Du moins chez les souris soumises à un stress social, c’est-à-dire aux attaques répétées de leurs congénères plus forts et plus agressifs. Après ce genre de confrontations, les victimes manifestent des signes d’anxiété et évitent tout contact avec un autre rongeur inconnu, même non agressif (alors que les souris non stressées interagissent beaucoup avec ce nouveau congénère).
Les chercheurs ont donc « stressé » des souris et enregistré, grâce à des électrodes implantées dans leur cerveau, l’activité des neurones dopaminergiques de l’aire tegmentale ventrale. Cette dernière appartient au circuit de la récompense qui est mis en jeu quand on obtient une gratification ou que l’on prend du plaisir – ce que le fumeur ressent quand il inhale une bouffée. En parallèle, Philippe Faure et ses collègues ont inhibé avec un antagoniste pharmacologique les récepteurs nicotiniques des souris, sur lesquels se fixe normalement la nicotine, ou les ont activés en faisant boire aux rongeurs une solution à base de nicotine.

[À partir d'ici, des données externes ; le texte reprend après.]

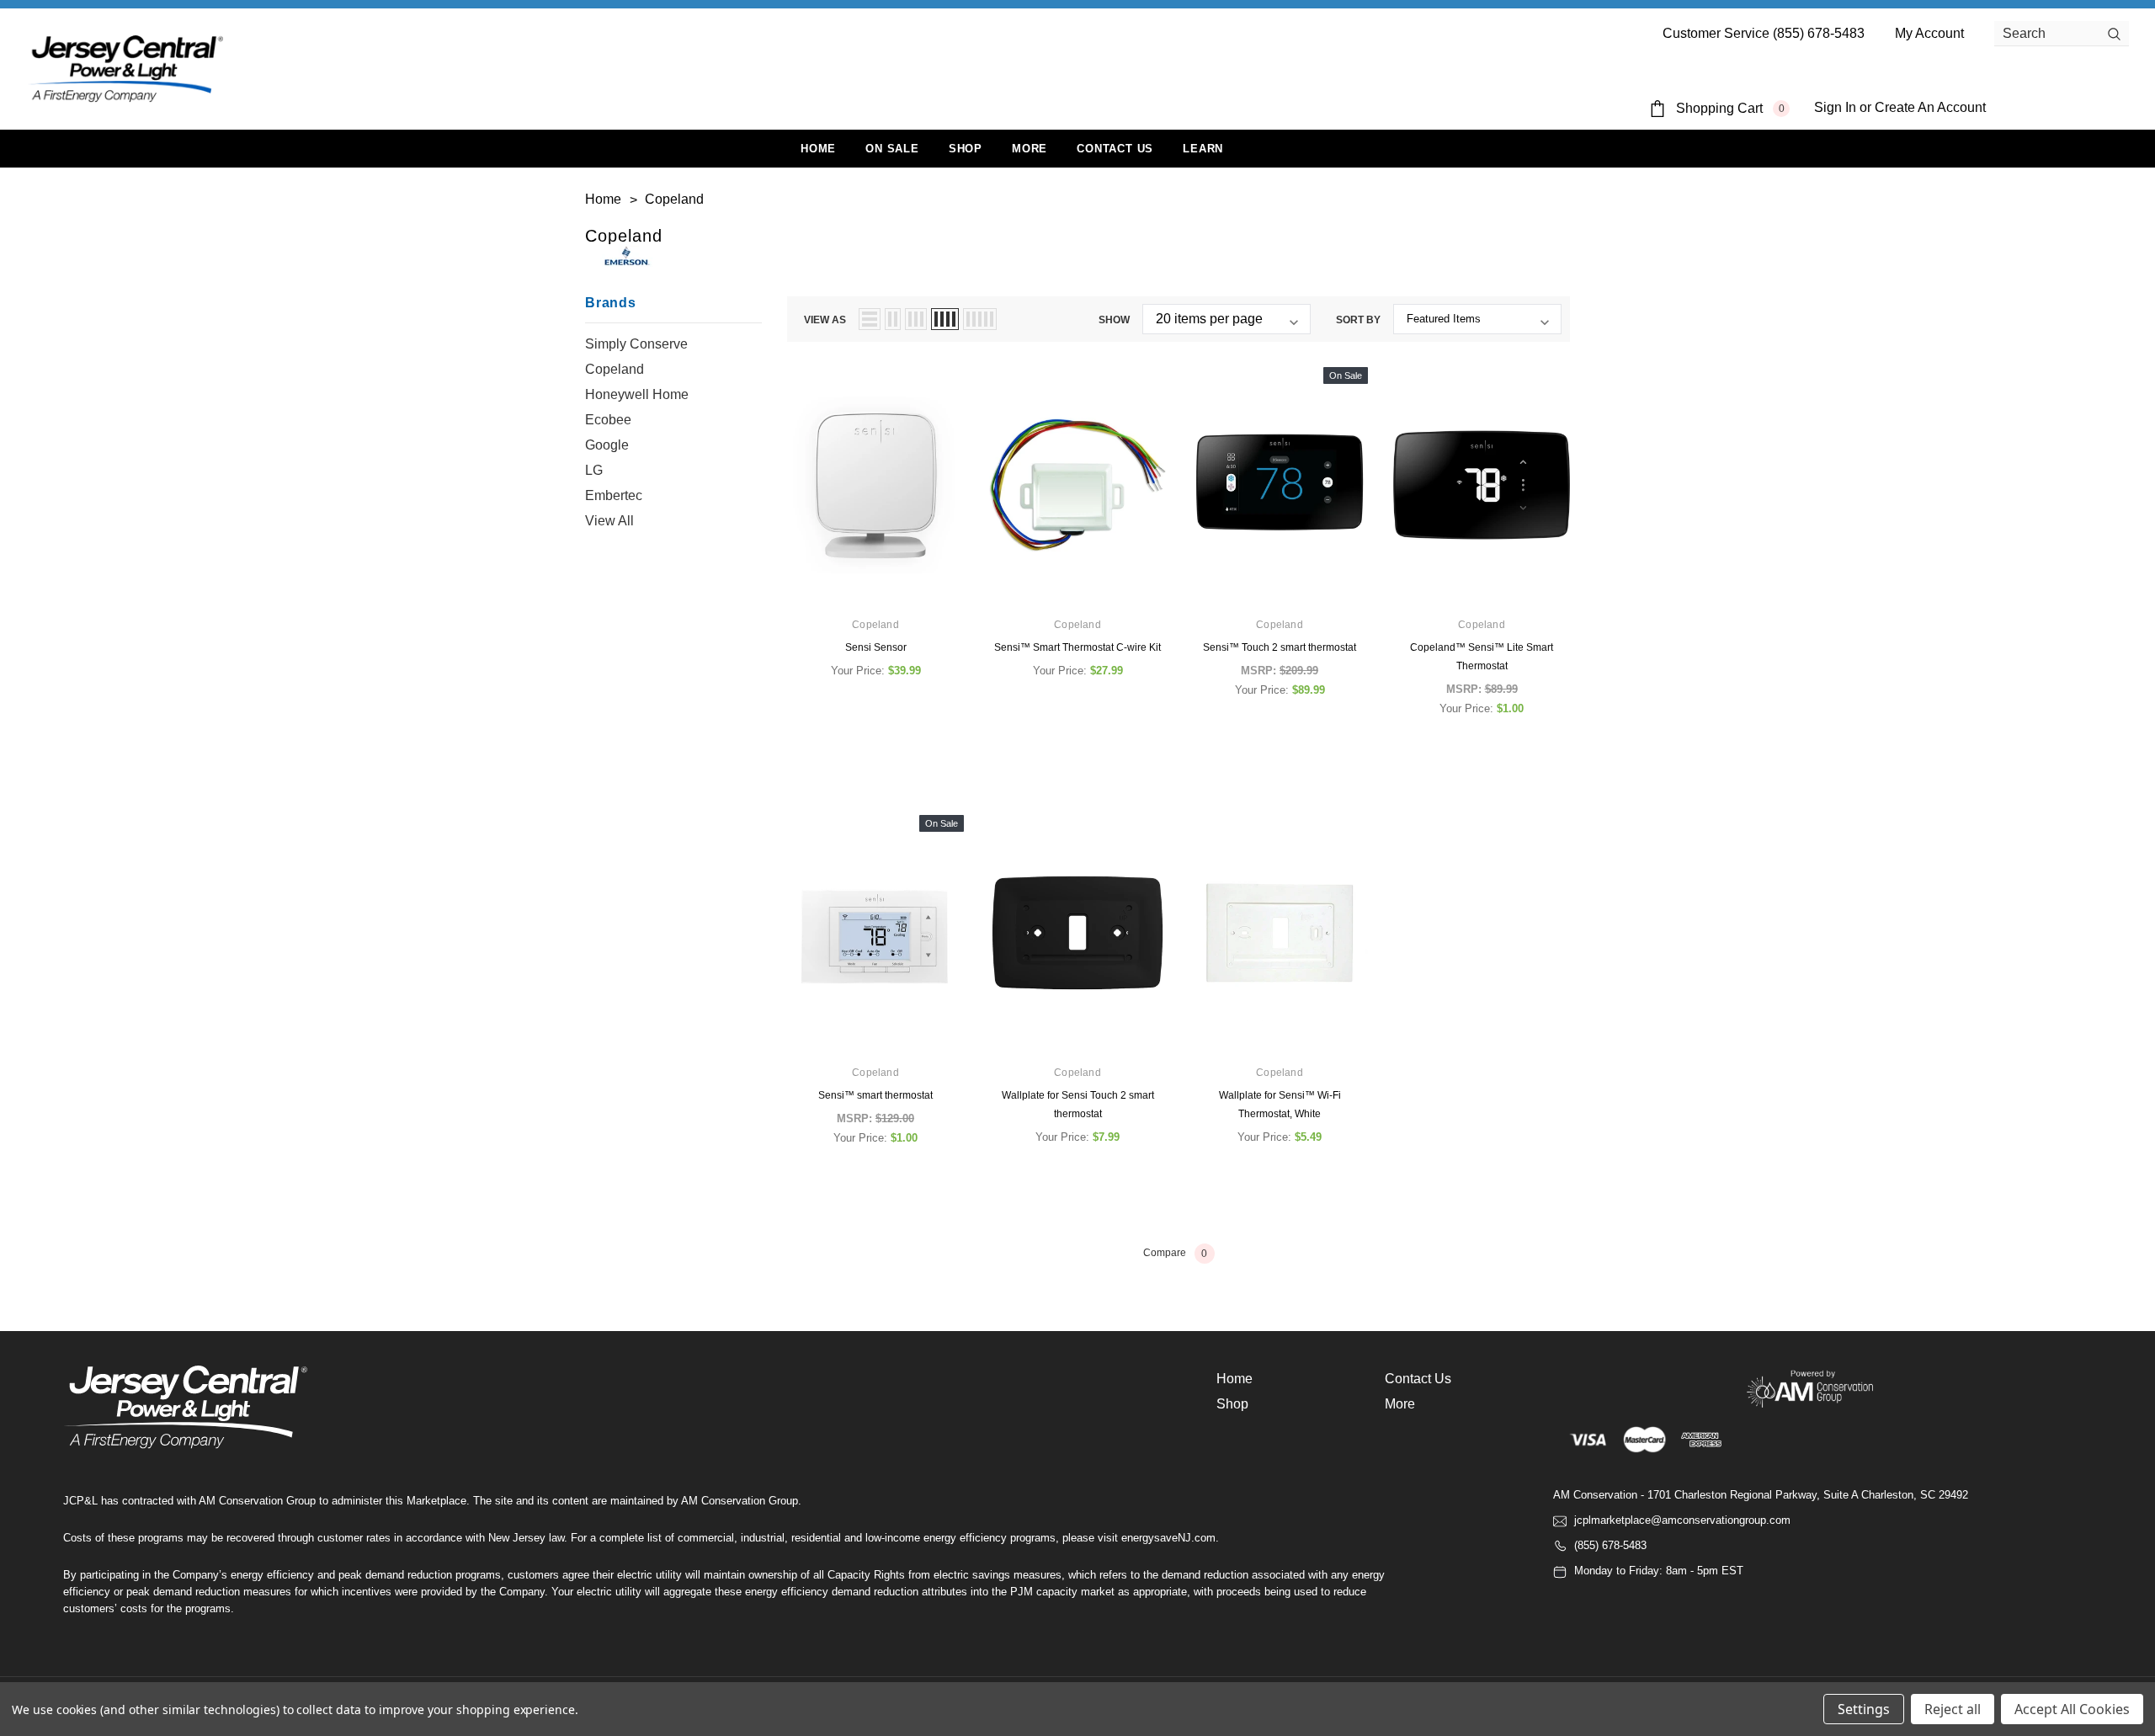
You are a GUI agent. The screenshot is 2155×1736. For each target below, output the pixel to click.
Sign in (1835, 107)
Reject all (1952, 1709)
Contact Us (1418, 1378)
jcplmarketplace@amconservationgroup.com (1682, 1520)
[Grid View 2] (893, 319)
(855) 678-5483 (1610, 1545)
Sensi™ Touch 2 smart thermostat (1279, 647)
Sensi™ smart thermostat (875, 1095)
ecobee (608, 420)
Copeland (614, 369)
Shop (965, 148)
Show (1114, 320)
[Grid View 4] (945, 319)
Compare (1175, 1254)
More (1029, 148)
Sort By (1358, 320)
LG (594, 470)
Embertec (613, 495)
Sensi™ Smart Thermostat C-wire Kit (1077, 647)
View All (609, 521)
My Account (1929, 33)
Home (1234, 1378)
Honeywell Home (637, 394)
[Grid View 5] (980, 319)
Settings (1864, 1709)
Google (607, 445)
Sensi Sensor (876, 647)
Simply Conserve (636, 344)
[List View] (870, 319)
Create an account (1930, 107)
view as (825, 320)
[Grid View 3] (916, 319)
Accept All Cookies (2072, 1709)
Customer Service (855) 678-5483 (1764, 33)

Les résultats sont inattendus. Les souris dont on inhibe les récepteurs nicotiniques ne sont plus stressées face à un congénère inconnu, même si elles ont subi des attaques pendant 10 jours. En revanche, celles ayant bu de la nicotine le sont davantage que les souris témoins : après une seule attaque, elles développent un stress social. Et dans leur cerveau, on constate une augmentation de l’activité dopaminergique dans l’aire tegmentale ventrale. D’ailleurs, les chercheurs ont aussi montré que stimuler un certain type de récepteurs nicotiniques dans l'aire tegmentale ventrale suffit à engendrer un stress social chez les souris après une seule agression.
C’est la preuve que les récepteurs nicotiniques interviennent dans la réaction au stress et surtout que la nicotine augmente le stress, indépendamment de toute sensation de manque, en amplifiant l’activité du système de la récompense et du plaisir. Faire passer son stress en fumant une cigarette est donc probablement une idée reçue.